Han then suggested that the government adopt a single tax system, which applies the same tax rate in all categories. “Hungary applied a 16.5 percent rate on income and corporate taxes 10 years ago and it added 8 million more taxpayers,” he said. “It must be hard to adopt such a system immediately, but I think this is the type of structural reform that the nation can agree to.”
He said that with a single tax system, the government would not have to change its policy regarding collections, for instance, the year-end tax settlement. The new settlement system this year has meant that many salaried workers, particularly in lower-income brackets, have to pay more taxes. In previous years, middle-class employees received tax refunds in the settlement process that were large enough to be called a “13th-month bonus.” Many ordinary office workers expect the refund every year.
KITA’s chairman also urged the government to accept the Trans-Pacific Partnership (TPP), a multilateral FTA led by the United States, as soon as possible.
“Korea should expand mega FTAs in order to boost its economy,” Han said. “This year, the global economy is fearing slow growth and Korea’s major trade partners’ economic forecast isn’t very positive due to certain conditions, like the possibility that the U.S. might increase its key interest rate and the Chinese economy might grow slower than expected. The weak [Japanese] yen might continue this year as well.”
Han added, “We need to accede to the TPP as soon as possible. It would bring a much bigger and positive economic impact - expanding exports for intermediate goods, for instance - than a single FTA. It might also give the country the similar effects of making an FTA with Japan or Mexico.”
The TPP is a multilateral FTA among 12 nations around the Pacific rim, including the United States, Japan, New Zealand, Singapore, Chile, Mexico and Canada. The countries have been working on the FTA since 2010 and it is expected to be finalized by April. If the deal is realized, it will be the world’s largest free economic zone.
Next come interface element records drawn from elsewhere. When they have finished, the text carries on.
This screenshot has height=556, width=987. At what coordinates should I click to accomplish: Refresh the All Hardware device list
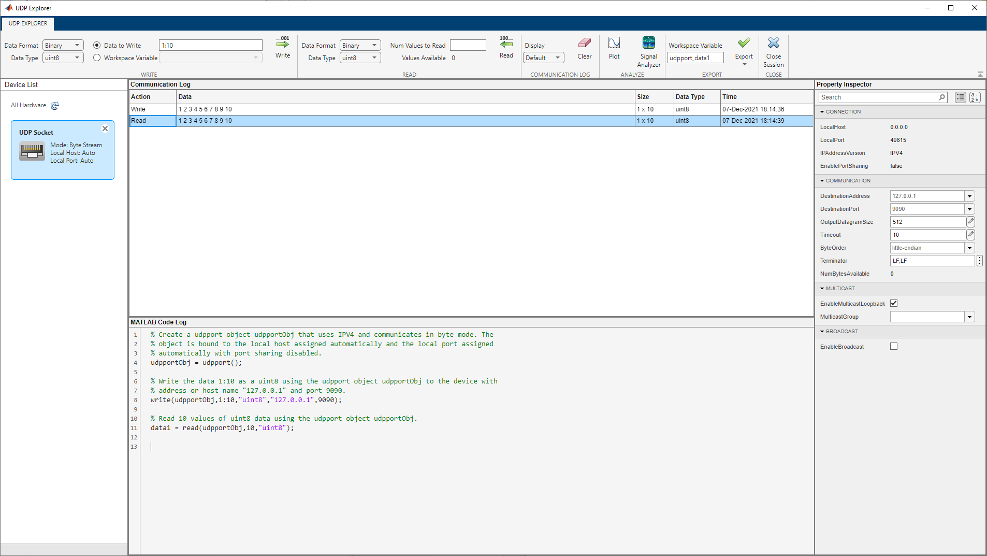pos(55,106)
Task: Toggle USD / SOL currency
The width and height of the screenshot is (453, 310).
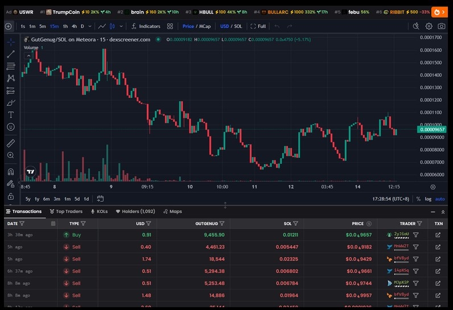Action: 231,26
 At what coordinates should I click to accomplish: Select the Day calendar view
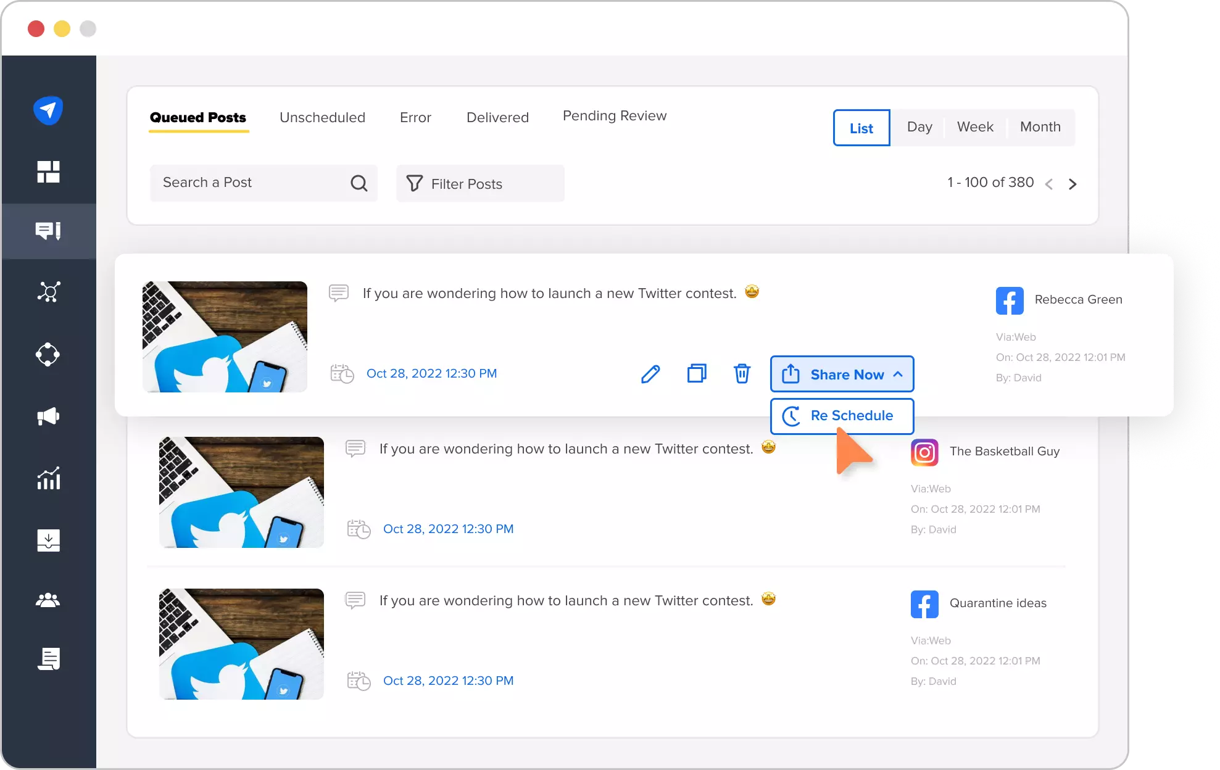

Han also said in his speech that the country should stop wasting time unnecessarily arguing over trivial matters. “The nation’s economy needs serious restructuring in order to emerge from the slump and recover global competitiveness,” he said. “In order to do that, we should adjust our economic culture of unnecessary and excessive arguments that make it difficult for the economy to operate efficiently and that lower productivity.”